==== Passage shown

- Born: September 8, 1740 Pennsylvania
- Died: January 17, 1786 (aged 45) Cornwall, Pennsylvania
- Occupations: Businessman & Ironmaster
- Known for: Co-owner of Cornwall Ironworks and operator of Hopewell Forges
- Title: Colonel, 8th Lancaster Battalion
- Spouse: Mary Shippen Burd (married 1771 - died 1774)
- Partner: Susan Brandelbury (c. 1768) Hannah Bellarby Grubb (1774)
- Children: three sons, one daughter
- Parent(s): Peter Grubb, Martha Bates
- Relatives: Curtis Grubb (brother), Nathaniel Grubb (uncle)

= Peter Grubb Jr. =

American businessman (1740–1786)

Peter Grubb Jr. (September 8, 1740 – January 17, 1786), Patriot and second son of Peter and Martha Bates Grubb, was a second-generation member of the Grubb Family Iron Dynasty along with his older brother Curtis Grubb. They operated the Cornwall Ironworks, making significant contributions to the American Revolutionary War effort.

The brothers inherited the ironworks from their father in 1754, with Peter, as the youngest, receiving only a one-third interest. They took over operation of the ironworks about 1765 and expanded it successfully. Peter, who had more ironmaking experience, took over the nearby Hopewell Forges, making bar iron from pig iron produced by Curtis at Cornwall Furnace. They operated the business through and after the Revolution, becoming quite prosperous until they died, Peter in 1786 and Curtis in 1789.

Most of the Cornwall Ironworks fell out of family hands during the period 1783 - 1802, to Robert Coleman who became Pennsylvania's first millionaire. But a portion remained with Peter Jr.'s heirs, who added to it to become major Pennsylvania producers of iron in the mid-19th century, operating out of Mount Hope Estate.

== Patriotism ==

The Grubb brothers were major contributors to the Revolutionary War effort, their Cornwall Ironworks supplied cannon, ammunition, shot and saltpans (used to make salt from seawater) to the Colonial forces. George Washington personally visited Cornwall to inspect the facility. Both brothers were elected as militia colonels, Peter's unit was the 8th Lancaster Battalion and Curtis' was the 2nd Lancaster Battalion, both assigned to the Flying Camp.

== Business career ==

Peter and his brother took over the operation of the ironworks about 1765, with Peter operating the Hopewell Forges and Curtis the Cornwall Furnace. They were successful operators of the ironworks through the Revolution. They were, however, complex individuals whose affairs were closely intertwined and became increasingly acrimonious. Their ongoing feuds and legal entanglements led to the fragmentation of the ironwork's ownership and its eventual loss by the Grubb family into the hands of Robert Coleman, who used it to build his fortune.

========

> **To-do list**
- A) According to the Peter Grubb Jr. article, which unit did Curtis Grubb command as a militia colonel?
- B) Extend the Peter Grubb Jr. article, picking up after its final sentence.
The listing after the Peter Grubb Jr. article is not needed for these tasks.

==== Information provided

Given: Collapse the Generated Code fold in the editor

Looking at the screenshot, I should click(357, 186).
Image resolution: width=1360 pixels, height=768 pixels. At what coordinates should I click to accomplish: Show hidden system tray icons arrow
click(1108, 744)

========

> **The responses**
- A) The 2nd Lancaster Battalion.

- B)
Tensions between the brothers reached the crisis point in 1783 when Curtis decided to marry his 20-year-old cousin Ann Grubb, granddaughter of the brothers' uncle Nathaniel Grubb. Inheritance concerns by Curtis' oldest son, Peter III (actually called Peter Jr. to distinguish him from Curtis' brother Peter), resulted in him being given a portion of Curtis' holdings, which then required a legal division of the assets that had previously been shared informally. Included in Peter III's newly acquired assets were a one-third interest in the Hopewell Forges. Peter, who had been running the forges, became fearful and reacted by purchasing land at Mount Hope to build his own furnace in competition with his brother, going heavily into debt. The feud intensified and Peter III became concerned for the business and sold his interest to Robert Coleman, a friend who had worked for the brothers and was by then also an ironmaster. Curtis, concerned with the competition, allied himself with Coleman and tried various tactics to put Peter out of business. Succumbing to the pressure, Peter became distraught and committed suicide in 1786, at age 45. The ironworks were apportioned by the courts among Curtis, Peter's estate, and Coleman.

Robert Coleman additionally acquired the Mount Hope furnace from Peter's estate. After Curtis' death in 1789 he operated the ironworks for the heirs until 1798, when they sold their interests to him. Thus Robert Coleman became the owner of most of the former Grubb holdings, which he added to his own and expanded to become Pennsylvania's first millionaire.

The holdings remaining in Peter's estate were eventually expanded upon by his second son Henry Bates Grubb, whose family went on to become one of Pennsylvania's largest iron producers in the mid-19th century, with their center of operations at Mount Hope Estate.

== Personal life ==

Before the brothers took over the ironworks in 1765, Peter had moved to the mansion built by his father and was learning the iron making business. He continued to reside in the mansion and took over operation of the Hopewell Forges. The Hopewell Forge Mansion still stands, denoted by a historic marker, on modern-day Route 322.

Peter married Mary Shippen Burd, of Lancaster, in 1771, at the Burd family estate known as "Tinian." They had two sons, Alan Burd Grubb and Henry Bates Grubb, but unfortunately Mary died from complications of childbirth. Peter never got over the loss, became despondent, and never married again. He was the less gregarious of the brothers, and being a minority partner in the ironworks probably didn't help his disposition. He developed an increasing drinking problem and was known for sometimes erratic behavior. On two occasions he was brought before Council to answer for statements he made while drinking; he was acquitted both times, as he had just "behaved in his usual mad way." Certainly Peter's drinking problem contributed to his suicide in 1786; he took his own life at the Hopewell Forges and was buried there by his brother-in-law Jasper Yeates.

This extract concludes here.